● Task to complete
In the entries below, repeat only the lines between those holding "The image size is (1311, 645)." and "Given: Share profile via Pinterest icon", inclusive. Leave pictures out.

Stored data entries:
---------------

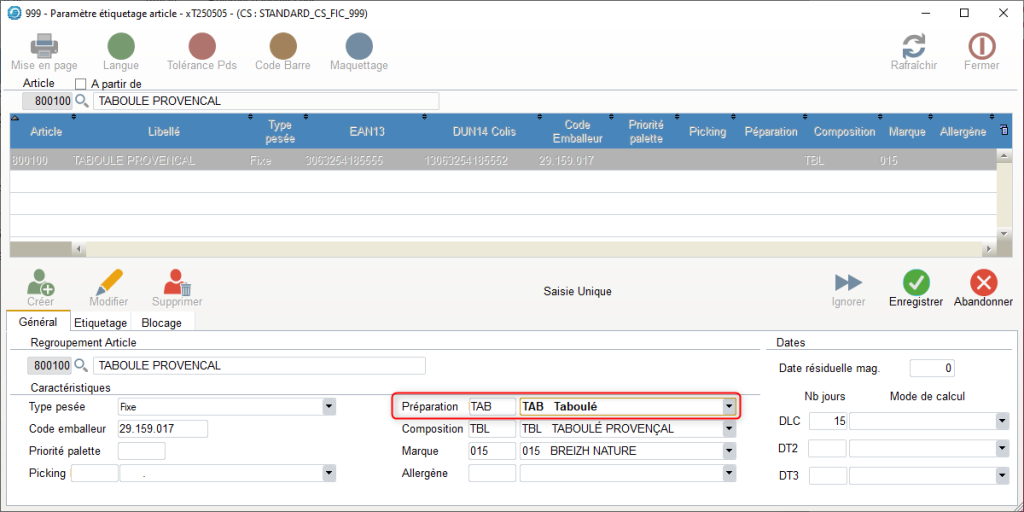Expand the Type pesée dropdown

pyautogui.click(x=329, y=407)
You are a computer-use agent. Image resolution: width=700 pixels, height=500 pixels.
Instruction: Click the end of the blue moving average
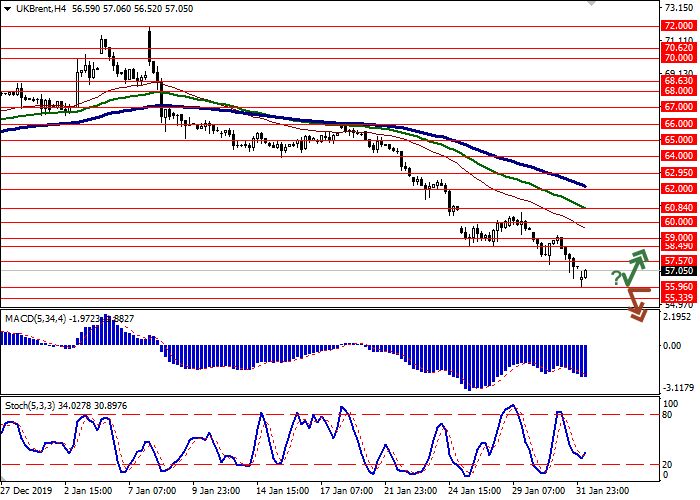(x=585, y=187)
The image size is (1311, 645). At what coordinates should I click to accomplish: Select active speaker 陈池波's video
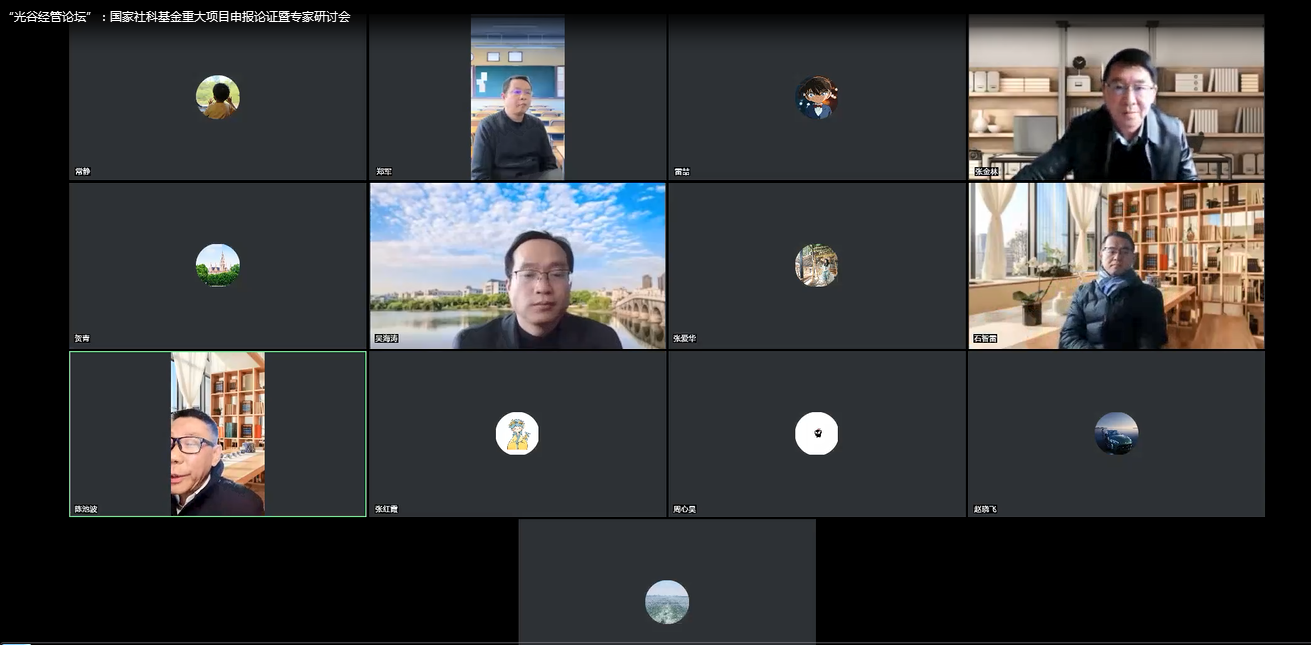(217, 433)
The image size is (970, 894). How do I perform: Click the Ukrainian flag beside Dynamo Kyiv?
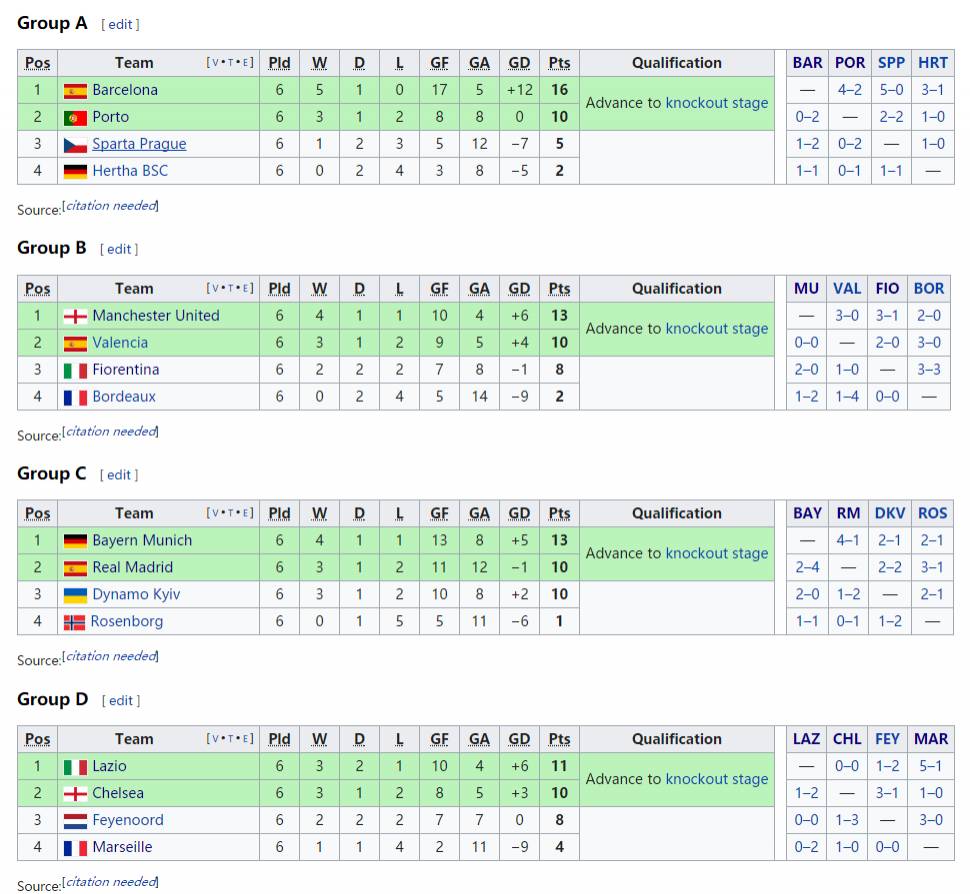75,594
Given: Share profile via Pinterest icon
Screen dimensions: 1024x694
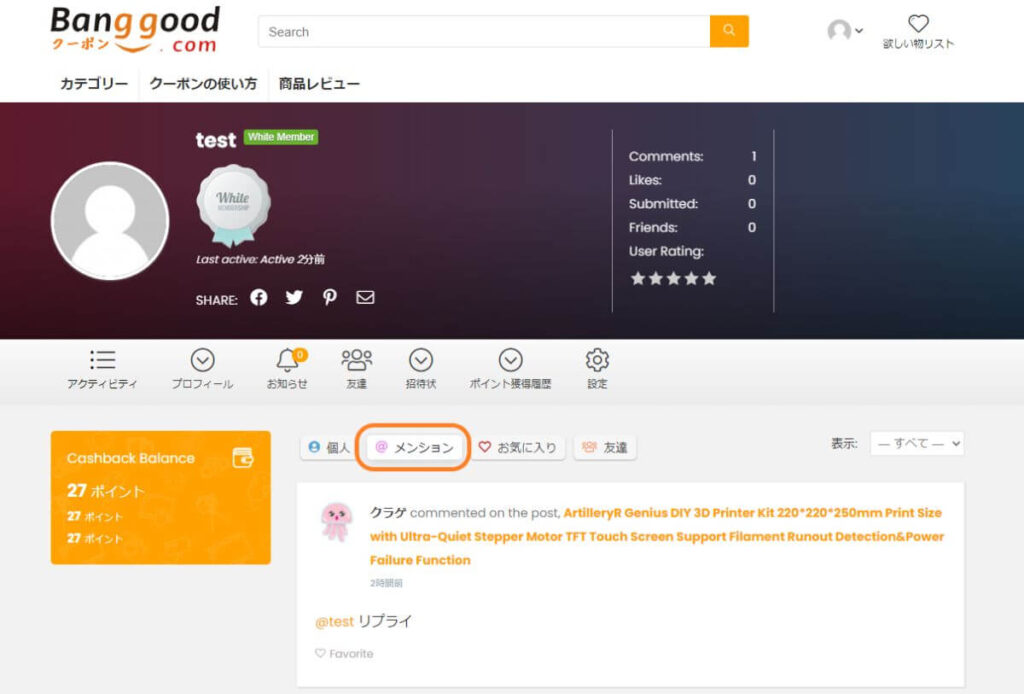Looking at the screenshot, I should (x=330, y=297).
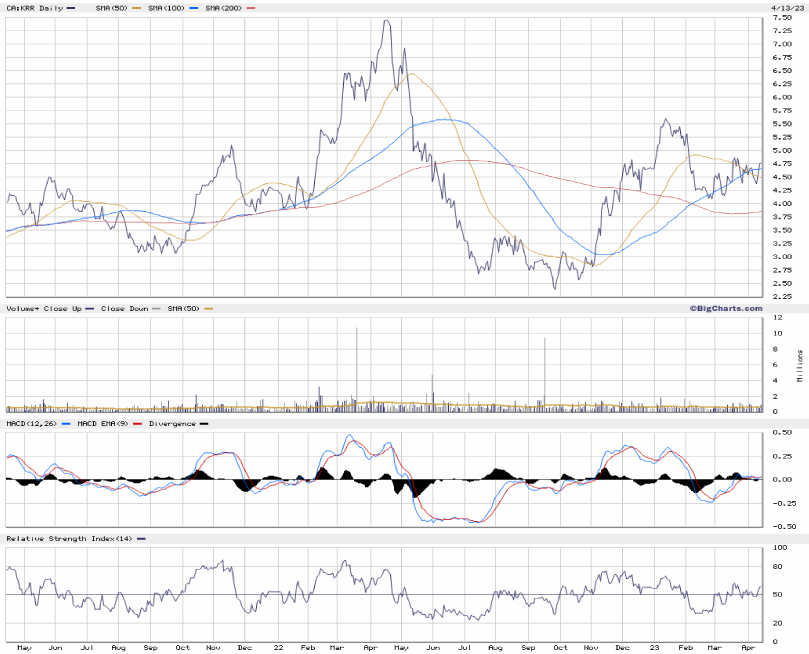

---------------

● Result of this task
The image size is (1311, 645). At what coordinates should I click to accomplish: Select active speaker 陈池波's video
(217, 433)
The image size is (970, 894). How do I perform: Click the Ukrainian flag beside Dynamo Kyiv?
75,594
Given: Share profile via Pinterest icon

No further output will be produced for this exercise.